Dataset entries
· · · ·

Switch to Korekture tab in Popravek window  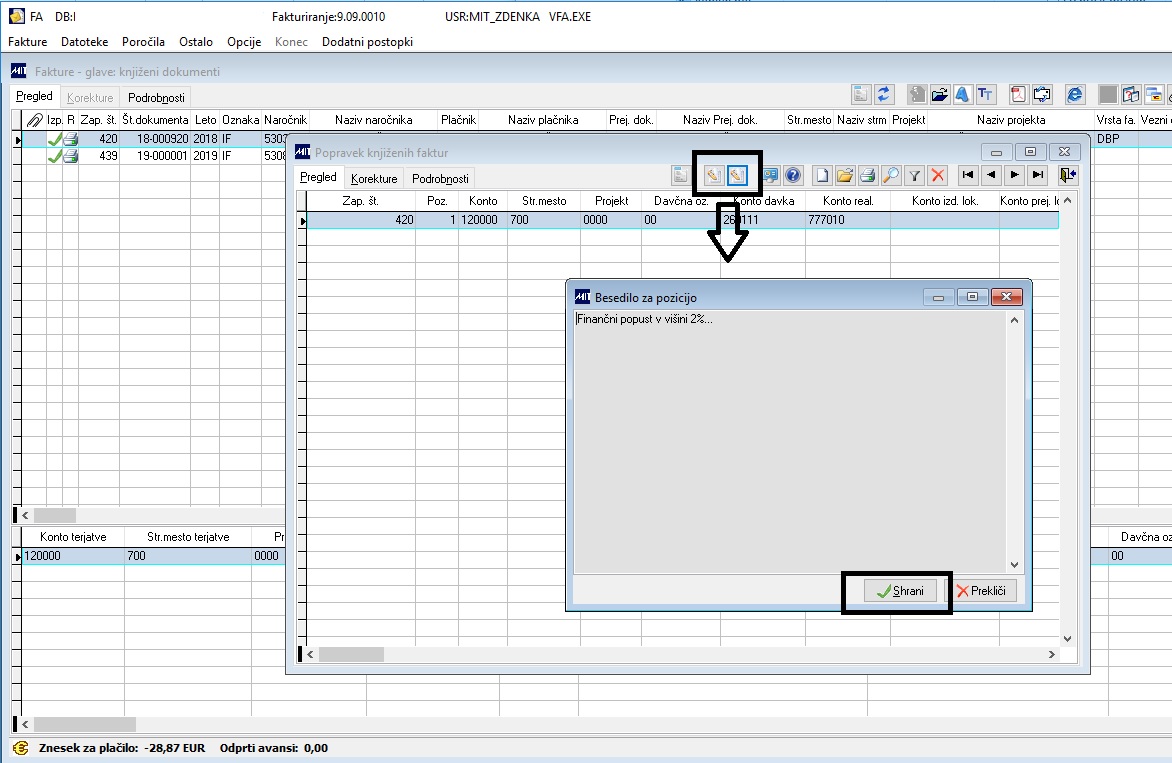tap(374, 179)
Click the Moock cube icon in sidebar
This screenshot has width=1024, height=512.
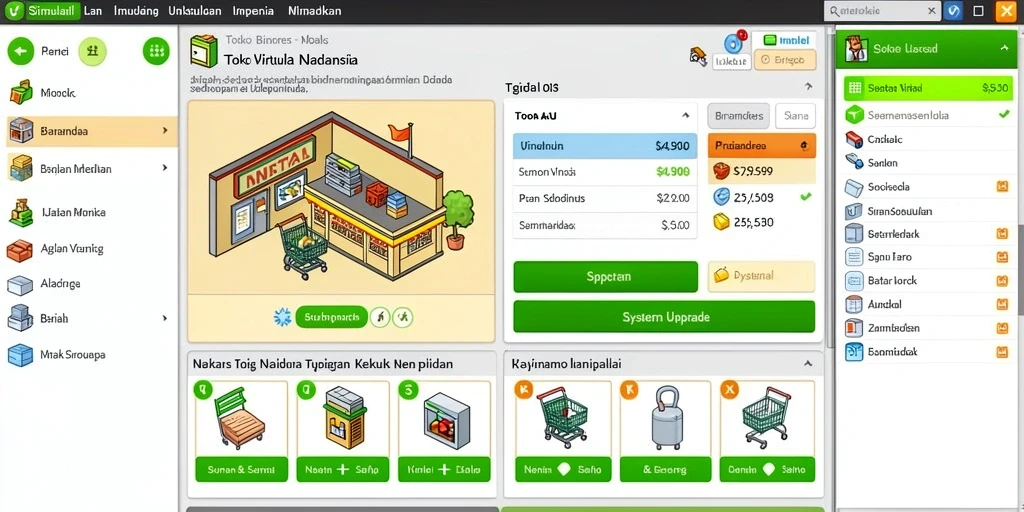point(21,92)
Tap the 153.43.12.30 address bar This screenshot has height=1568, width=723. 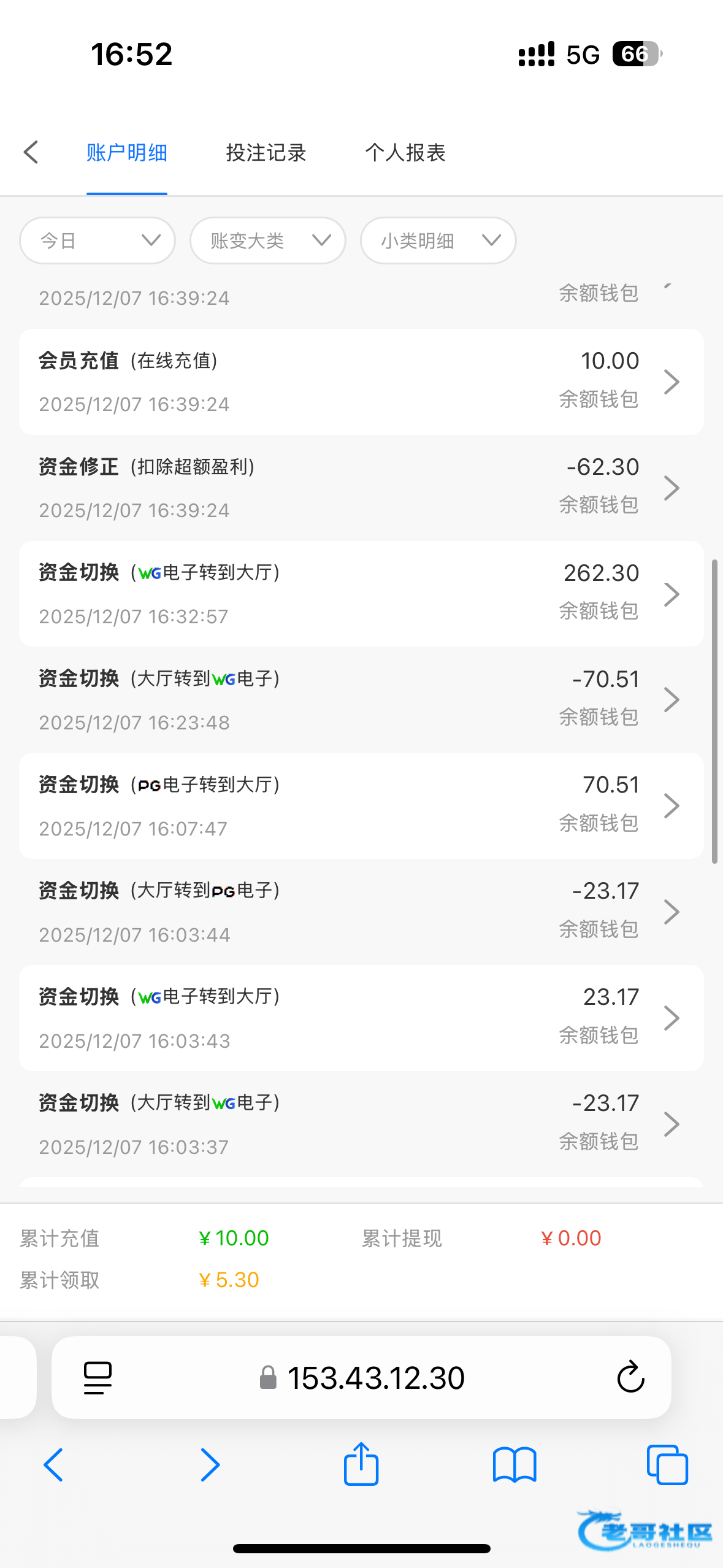pos(375,1377)
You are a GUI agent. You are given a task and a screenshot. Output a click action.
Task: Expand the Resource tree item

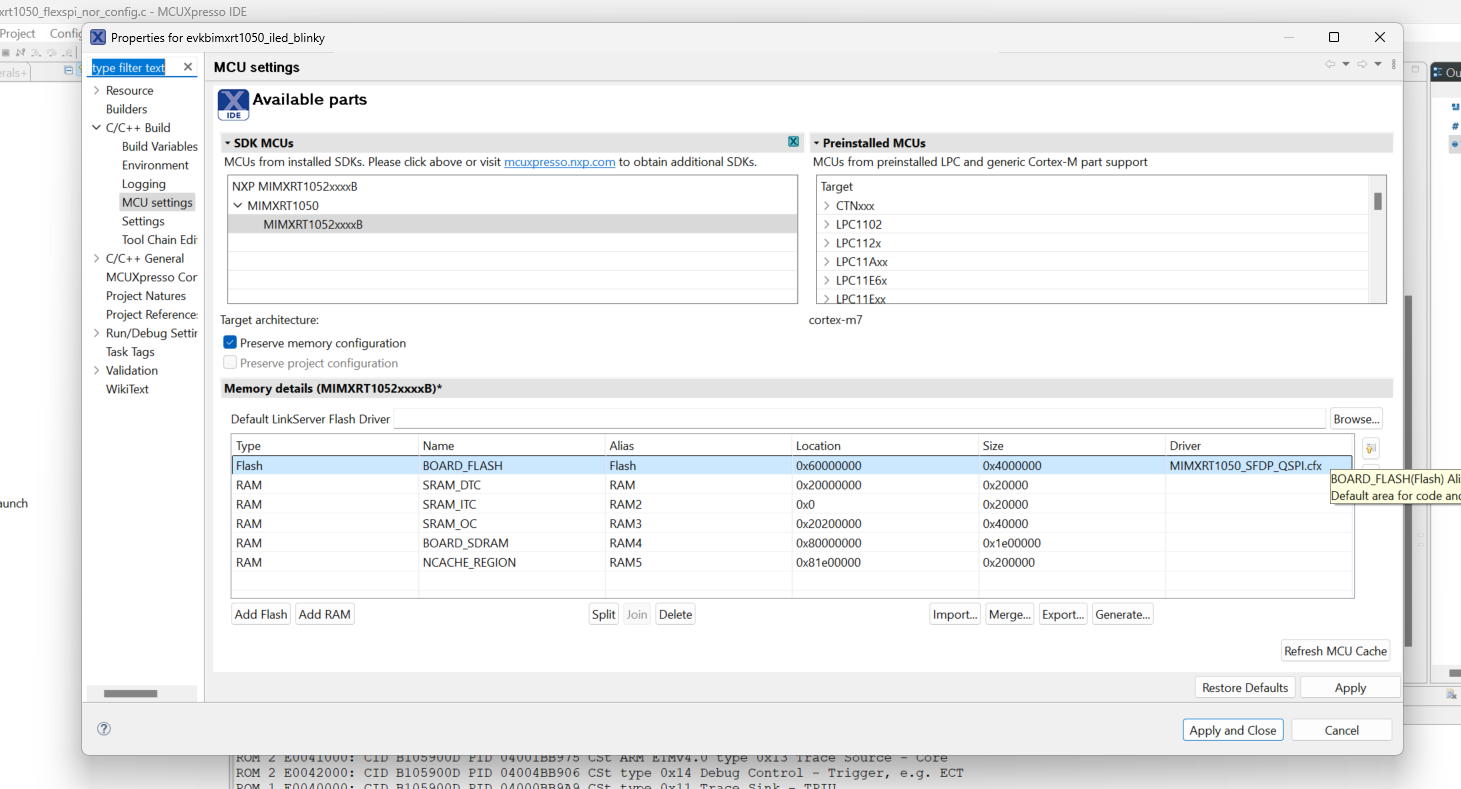click(x=96, y=91)
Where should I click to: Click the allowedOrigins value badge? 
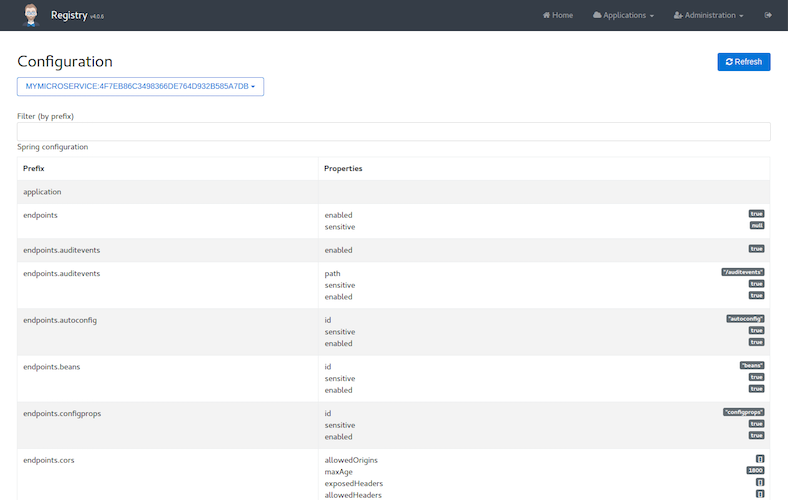760,459
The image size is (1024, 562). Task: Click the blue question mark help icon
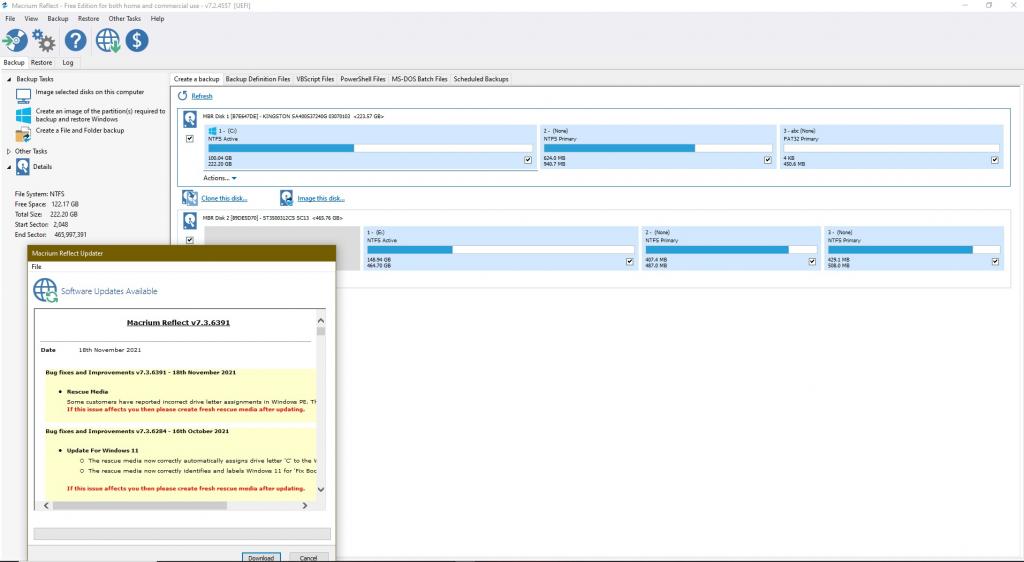pos(76,40)
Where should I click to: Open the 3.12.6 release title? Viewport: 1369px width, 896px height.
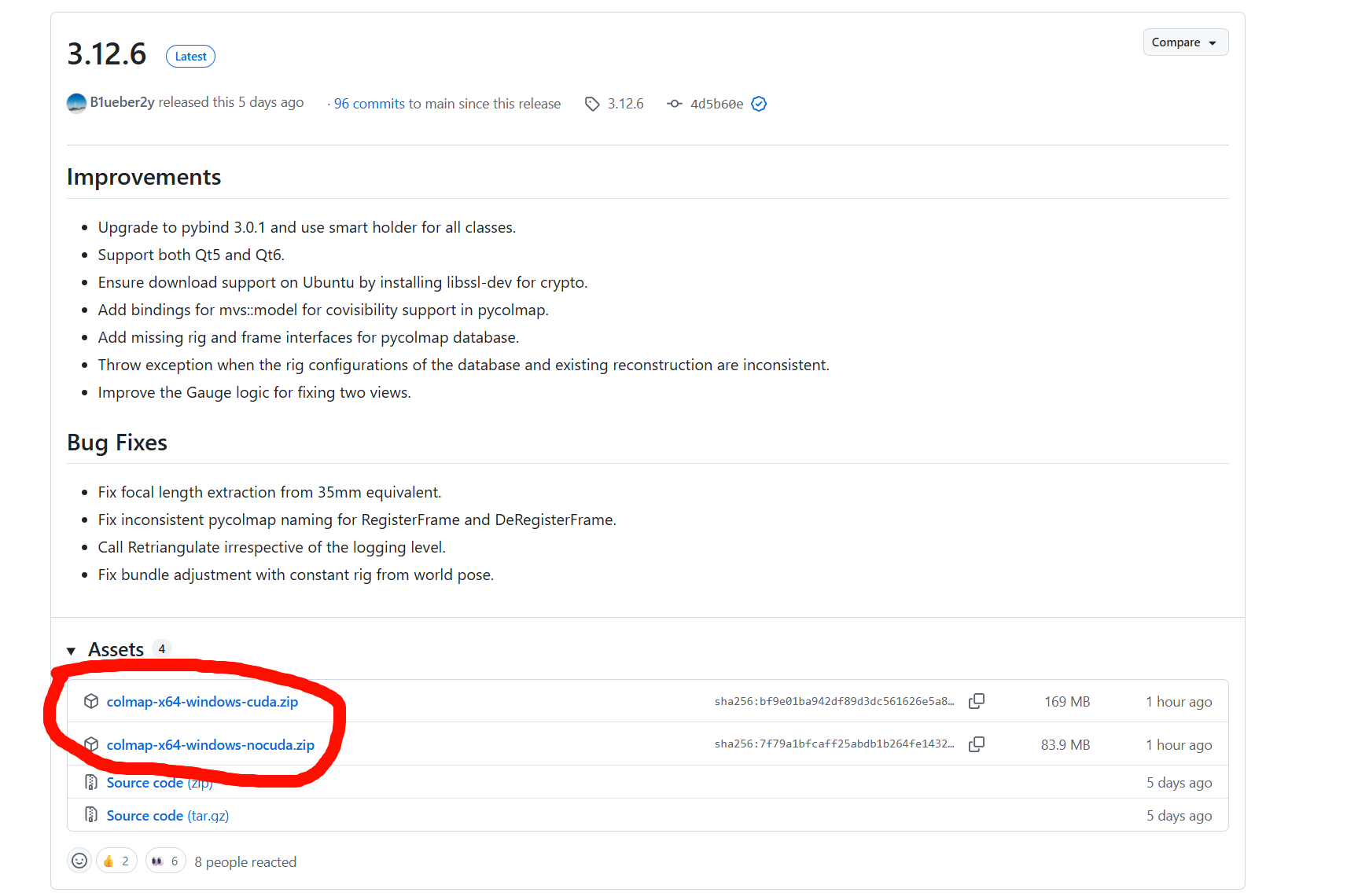[x=107, y=54]
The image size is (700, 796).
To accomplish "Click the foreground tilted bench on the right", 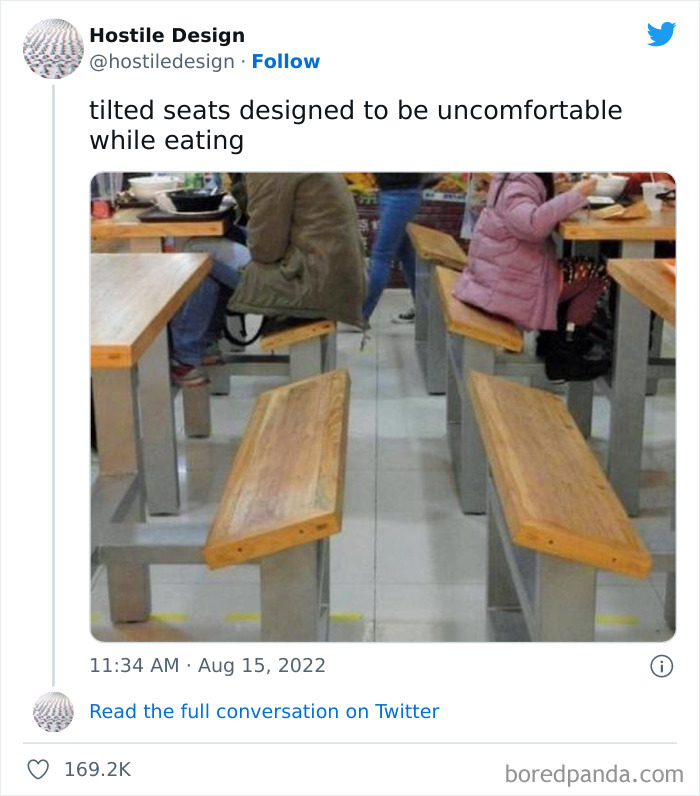I will coord(555,470).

· · · ·

WORK TO COMPLETE — Could you output exactly the lines above, from the line with "The image size is (1024, 562)." up to and including the line with "The image size is (700, 796).", and nothing else, skipping the pictures?

SOLUTION FOR THIS EXERCISE —
The image size is (1024, 562). Task: Click the blue question mark help icon
pos(76,40)
Where should I click to: Open the 3.12.6 release title? Viewport: 1369px width, 896px height.
[x=107, y=54]
The image size is (700, 796).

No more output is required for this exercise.